EXERCISE DATA
———

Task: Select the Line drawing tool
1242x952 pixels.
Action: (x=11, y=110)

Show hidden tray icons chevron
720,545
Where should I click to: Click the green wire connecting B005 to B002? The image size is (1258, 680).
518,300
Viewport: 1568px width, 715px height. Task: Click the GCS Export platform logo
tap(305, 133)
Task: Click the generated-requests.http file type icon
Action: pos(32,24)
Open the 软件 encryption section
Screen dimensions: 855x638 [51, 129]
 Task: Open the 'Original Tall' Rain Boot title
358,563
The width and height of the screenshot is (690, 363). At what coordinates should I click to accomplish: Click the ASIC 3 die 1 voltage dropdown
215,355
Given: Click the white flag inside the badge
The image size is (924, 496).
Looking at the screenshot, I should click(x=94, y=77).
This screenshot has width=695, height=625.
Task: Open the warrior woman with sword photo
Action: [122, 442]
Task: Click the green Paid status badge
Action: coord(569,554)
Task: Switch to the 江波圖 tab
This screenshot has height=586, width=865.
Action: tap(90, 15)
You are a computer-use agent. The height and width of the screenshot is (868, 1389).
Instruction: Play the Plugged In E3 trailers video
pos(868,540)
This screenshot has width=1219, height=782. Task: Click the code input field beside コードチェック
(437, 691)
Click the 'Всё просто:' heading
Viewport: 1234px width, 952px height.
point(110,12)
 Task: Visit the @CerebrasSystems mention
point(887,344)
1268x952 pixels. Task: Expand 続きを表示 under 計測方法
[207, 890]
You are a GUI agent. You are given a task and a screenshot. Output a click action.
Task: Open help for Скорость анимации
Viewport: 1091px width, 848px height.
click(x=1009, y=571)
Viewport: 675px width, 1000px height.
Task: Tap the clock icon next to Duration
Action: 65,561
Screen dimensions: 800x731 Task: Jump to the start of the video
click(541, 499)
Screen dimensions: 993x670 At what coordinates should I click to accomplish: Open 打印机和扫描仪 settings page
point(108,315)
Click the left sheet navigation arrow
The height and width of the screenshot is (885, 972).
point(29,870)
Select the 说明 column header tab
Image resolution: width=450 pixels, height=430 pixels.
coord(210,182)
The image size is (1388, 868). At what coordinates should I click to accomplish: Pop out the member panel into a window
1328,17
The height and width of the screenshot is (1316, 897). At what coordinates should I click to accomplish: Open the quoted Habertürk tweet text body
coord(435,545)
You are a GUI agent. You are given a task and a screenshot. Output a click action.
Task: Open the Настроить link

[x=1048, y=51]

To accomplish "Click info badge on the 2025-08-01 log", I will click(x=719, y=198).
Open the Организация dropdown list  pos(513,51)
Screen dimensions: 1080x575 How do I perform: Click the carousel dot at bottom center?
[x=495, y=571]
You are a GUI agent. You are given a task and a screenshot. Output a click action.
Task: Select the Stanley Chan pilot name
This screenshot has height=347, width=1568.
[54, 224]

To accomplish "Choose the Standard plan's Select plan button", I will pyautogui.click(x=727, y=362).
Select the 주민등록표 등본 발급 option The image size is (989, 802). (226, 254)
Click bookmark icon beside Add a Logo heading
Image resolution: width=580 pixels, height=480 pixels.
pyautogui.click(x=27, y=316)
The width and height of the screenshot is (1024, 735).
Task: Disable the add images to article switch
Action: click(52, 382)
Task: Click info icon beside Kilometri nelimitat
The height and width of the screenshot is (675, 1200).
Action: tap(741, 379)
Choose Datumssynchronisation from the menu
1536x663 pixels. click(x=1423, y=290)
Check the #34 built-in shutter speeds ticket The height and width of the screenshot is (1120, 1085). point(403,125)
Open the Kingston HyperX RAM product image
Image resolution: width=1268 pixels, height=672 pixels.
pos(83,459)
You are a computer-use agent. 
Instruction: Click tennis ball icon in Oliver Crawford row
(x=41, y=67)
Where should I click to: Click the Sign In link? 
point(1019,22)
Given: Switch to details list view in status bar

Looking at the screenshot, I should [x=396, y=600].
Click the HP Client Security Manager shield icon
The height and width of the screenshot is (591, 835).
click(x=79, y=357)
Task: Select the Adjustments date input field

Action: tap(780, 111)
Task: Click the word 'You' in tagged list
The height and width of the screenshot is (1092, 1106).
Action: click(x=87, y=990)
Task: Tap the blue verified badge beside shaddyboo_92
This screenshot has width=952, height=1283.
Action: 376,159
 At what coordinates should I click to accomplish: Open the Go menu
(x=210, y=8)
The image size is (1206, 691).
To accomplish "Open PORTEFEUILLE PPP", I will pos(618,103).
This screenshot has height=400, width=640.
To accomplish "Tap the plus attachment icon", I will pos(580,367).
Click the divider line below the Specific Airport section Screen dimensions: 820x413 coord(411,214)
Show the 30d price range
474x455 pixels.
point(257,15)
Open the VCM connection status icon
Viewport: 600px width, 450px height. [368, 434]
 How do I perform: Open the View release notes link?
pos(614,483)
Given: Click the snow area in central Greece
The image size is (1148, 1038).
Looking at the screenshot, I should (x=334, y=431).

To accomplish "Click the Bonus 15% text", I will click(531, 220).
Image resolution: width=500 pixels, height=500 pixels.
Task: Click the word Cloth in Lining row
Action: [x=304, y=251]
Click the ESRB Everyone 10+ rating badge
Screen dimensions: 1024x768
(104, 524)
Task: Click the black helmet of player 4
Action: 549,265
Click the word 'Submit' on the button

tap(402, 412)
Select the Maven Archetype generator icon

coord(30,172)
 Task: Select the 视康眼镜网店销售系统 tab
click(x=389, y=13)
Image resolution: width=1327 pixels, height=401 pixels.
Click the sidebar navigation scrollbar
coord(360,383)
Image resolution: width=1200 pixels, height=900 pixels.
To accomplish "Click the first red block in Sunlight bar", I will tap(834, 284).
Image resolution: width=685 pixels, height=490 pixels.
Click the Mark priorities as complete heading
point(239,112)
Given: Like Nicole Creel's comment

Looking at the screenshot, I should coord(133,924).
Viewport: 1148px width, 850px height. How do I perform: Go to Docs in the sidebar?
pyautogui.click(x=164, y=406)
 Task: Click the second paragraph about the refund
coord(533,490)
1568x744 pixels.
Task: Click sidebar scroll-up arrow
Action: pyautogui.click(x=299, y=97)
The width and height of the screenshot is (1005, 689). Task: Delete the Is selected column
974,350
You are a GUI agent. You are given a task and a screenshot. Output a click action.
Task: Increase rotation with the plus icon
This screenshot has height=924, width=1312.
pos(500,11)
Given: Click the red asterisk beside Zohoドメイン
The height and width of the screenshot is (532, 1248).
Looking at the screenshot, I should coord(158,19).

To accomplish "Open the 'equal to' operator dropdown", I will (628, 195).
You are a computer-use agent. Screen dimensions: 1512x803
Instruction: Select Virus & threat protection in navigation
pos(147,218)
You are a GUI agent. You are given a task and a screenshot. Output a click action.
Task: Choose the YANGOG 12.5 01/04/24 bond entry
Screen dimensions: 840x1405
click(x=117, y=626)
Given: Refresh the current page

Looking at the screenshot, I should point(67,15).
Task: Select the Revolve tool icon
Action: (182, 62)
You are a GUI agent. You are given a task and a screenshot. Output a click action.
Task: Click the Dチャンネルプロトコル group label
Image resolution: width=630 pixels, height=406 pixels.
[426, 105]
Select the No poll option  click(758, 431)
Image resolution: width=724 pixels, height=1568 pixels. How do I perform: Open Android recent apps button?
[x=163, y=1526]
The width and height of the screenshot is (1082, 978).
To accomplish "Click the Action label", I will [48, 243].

———

PROBLEM STATEMENT
Copy every line that appears above, with each word kept as it is.

EXERCISE ANSWER
Task: Select the Line drawing tool
1242x952 pixels.
Action: (x=11, y=110)

Show hidden tray icons chevron
720,545
Where should I click to: Click the green wire connecting B005 to B002? The image size is (1258, 680).
518,300
Viewport: 1568px width, 715px height. Task: Click the GCS Export platform logo
tap(305, 133)
Task: Click the generated-requests.http file type icon
Action: pos(32,24)
Open the 软件 encryption section
Screen dimensions: 855x638 [51, 129]
 Task: Open the 'Original Tall' Rain Boot title
358,563
The width and height of the screenshot is (690, 363). At what coordinates should I click to accomplish: Click the ASIC 3 die 1 voltage dropdown
215,355
Given: Click the white flag inside the badge
The image size is (924, 496).
Looking at the screenshot, I should click(x=94, y=77).
This screenshot has width=695, height=625.
Task: Open the warrior woman with sword photo
Action: [122, 442]
Task: Click the green Paid status badge
Action: coord(569,554)
Task: Switch to the 江波圖 tab
This screenshot has height=586, width=865.
Action: tap(90, 15)
You are a computer-use agent. The height and width of the screenshot is (868, 1389).
Instruction: Play the Plugged In E3 trailers video
pos(868,540)
This screenshot has width=1219, height=782. Task: Click the code input field beside コードチェック
(437, 691)
Click the 'Всё просто:' heading
Viewport: 1234px width, 952px height.
point(110,12)
 Task: Visit the @CerebrasSystems mention
point(887,344)
1268x952 pixels. Task: Expand 続きを表示 under 計測方法
[207, 890]
You are a GUI agent. You are given a task and a screenshot. Output a click action.
Task: Open help for Скорость анимации
Viewport: 1091px width, 848px height.
click(x=1009, y=571)
Viewport: 675px width, 1000px height.
Task: Tap the clock icon next to Duration
Action: 65,561
Screen dimensions: 800x731 Task: Jump to the start of the video
click(541, 499)
Screen dimensions: 993x670 At what coordinates should I click to accomplish: Open 打印机和扫描仪 settings page
point(108,315)
Click the left sheet navigation arrow
The height and width of the screenshot is (885, 972).
point(29,870)
Select the 说明 column header tab
Image resolution: width=450 pixels, height=430 pixels.
coord(210,182)
The image size is (1388, 868). At what coordinates should I click to accomplish: Pop out the member panel into a window
1328,17
The height and width of the screenshot is (1316, 897). At what coordinates should I click to accomplish: Open the quoted Habertürk tweet text body
coord(435,545)
You are a GUI agent. You are given a task and a screenshot. Output a click action.
Task: Open the Настроить link

[x=1048, y=51]

To accomplish "Click info badge on the 2025-08-01 log", I will click(x=719, y=198).
Open the Организация dropdown list  pos(513,51)
Screen dimensions: 1080x575 How do I perform: Click the carousel dot at bottom center?
[x=495, y=571]
You are a GUI agent. You are given a task and a screenshot. Output a click action.
Task: Select the Stanley Chan pilot name
This screenshot has height=347, width=1568.
[54, 224]

To accomplish "Choose the Standard plan's Select plan button", I will pyautogui.click(x=727, y=362).
Select the 주민등록표 등본 발급 option The image size is (989, 802). (226, 254)
Click bookmark icon beside Add a Logo heading
Image resolution: width=580 pixels, height=480 pixels.
pyautogui.click(x=27, y=316)
The width and height of the screenshot is (1024, 735).
Task: Disable the add images to article switch
Action: click(52, 382)
Task: Click info icon beside Kilometri nelimitat
The height and width of the screenshot is (675, 1200).
Action: tap(741, 379)
Choose Datumssynchronisation from the menu
1536x663 pixels. click(x=1423, y=290)
Check the #34 built-in shutter speeds ticket The height and width of the screenshot is (1120, 1085). point(403,125)
Open the Kingston HyperX RAM product image
Image resolution: width=1268 pixels, height=672 pixels.
pos(83,459)
You are a computer-use agent. 
Instruction: Click tennis ball icon in Oliver Crawford row
(x=41, y=67)
Where should I click to: Click the Sign In link? 
point(1019,22)
Given: Switch to details list view in status bar

Looking at the screenshot, I should [x=396, y=600].
Click the HP Client Security Manager shield icon
The height and width of the screenshot is (591, 835).
click(x=79, y=357)
Task: Select the Adjustments date input field

Action: tap(780, 111)
Task: Click the word 'You' in tagged list
The height and width of the screenshot is (1092, 1106).
Action: click(x=87, y=990)
Task: Tap the blue verified badge beside shaddyboo_92
This screenshot has width=952, height=1283.
Action: 376,159
 At what coordinates should I click to accomplish: Open the Go menu
(x=210, y=8)
The image size is (1206, 691).
To accomplish "Open PORTEFEUILLE PPP", I will pos(618,103).
This screenshot has height=400, width=640.
To accomplish "Tap the plus attachment icon", I will pos(580,367).
Click the divider line below the Specific Airport section Screen dimensions: 820x413 coord(411,214)
Show the 30d price range
474x455 pixels.
point(257,15)
Open the VCM connection status icon
Viewport: 600px width, 450px height. [368, 434]
 How do I perform: Open the View release notes link?
pos(614,483)
Given: Click the snow area in central Greece
The image size is (1148, 1038).
Looking at the screenshot, I should (x=334, y=431).

To accomplish "Click the Bonus 15% text", I will click(531, 220).
Image resolution: width=500 pixels, height=500 pixels.
Task: Click the word Cloth in Lining row
Action: [x=304, y=251]
Click the ESRB Everyone 10+ rating badge
Screen dimensions: 1024x768
(104, 524)
Task: Click the black helmet of player 4
Action: 549,265
Click the word 'Submit' on the button

tap(402, 412)
Select the Maven Archetype generator icon

coord(30,172)
 Task: Select the 视康眼镜网店销售系统 tab
click(x=389, y=13)
Image resolution: width=1327 pixels, height=401 pixels.
Click the sidebar navigation scrollbar
coord(360,383)
Image resolution: width=1200 pixels, height=900 pixels.
To accomplish "Click the first red block in Sunlight bar", I will tap(834, 284).
Image resolution: width=685 pixels, height=490 pixels.
Click the Mark priorities as complete heading
point(239,112)
Given: Like Nicole Creel's comment

Looking at the screenshot, I should coord(133,924).
Viewport: 1148px width, 850px height. How do I perform: Go to Docs in the sidebar?
pyautogui.click(x=164, y=406)
 Task: Click the second paragraph about the refund
coord(533,490)
1568x744 pixels.
Task: Click sidebar scroll-up arrow
Action: pyautogui.click(x=299, y=97)
The width and height of the screenshot is (1005, 689). Task: Delete the Is selected column
974,350
You are a GUI agent. You are given a task and a screenshot. Output a click action.
Task: Increase rotation with the plus icon
This screenshot has height=924, width=1312.
pos(500,11)
Given: Click the red asterisk beside Zohoドメイン
The height and width of the screenshot is (532, 1248).
Looking at the screenshot, I should coord(158,19).

To accomplish "Open the 'equal to' operator dropdown", I will (628, 195).
You are a computer-use agent. Screen dimensions: 1512x803
Instruction: Select Virus & threat protection in navigation
pos(147,218)
You are a GUI agent. You are given a task and a screenshot. Output a click action.
Task: Choose the YANGOG 12.5 01/04/24 bond entry
Screen dimensions: 840x1405
click(x=117, y=626)
Given: Refresh the current page

Looking at the screenshot, I should point(67,15).
Task: Select the Revolve tool icon
Action: (182, 62)
You are a GUI agent. You are given a task and a screenshot. Output a click action.
Task: Click the Dチャンネルプロトコル group label
Image resolution: width=630 pixels, height=406 pixels.
[426, 105]
Select the No poll option  click(758, 431)
Image resolution: width=724 pixels, height=1568 pixels. How do I perform: Open Android recent apps button?
[x=163, y=1526]
The width and height of the screenshot is (1082, 978).
To accomplish "Click the Action label", I will [48, 243].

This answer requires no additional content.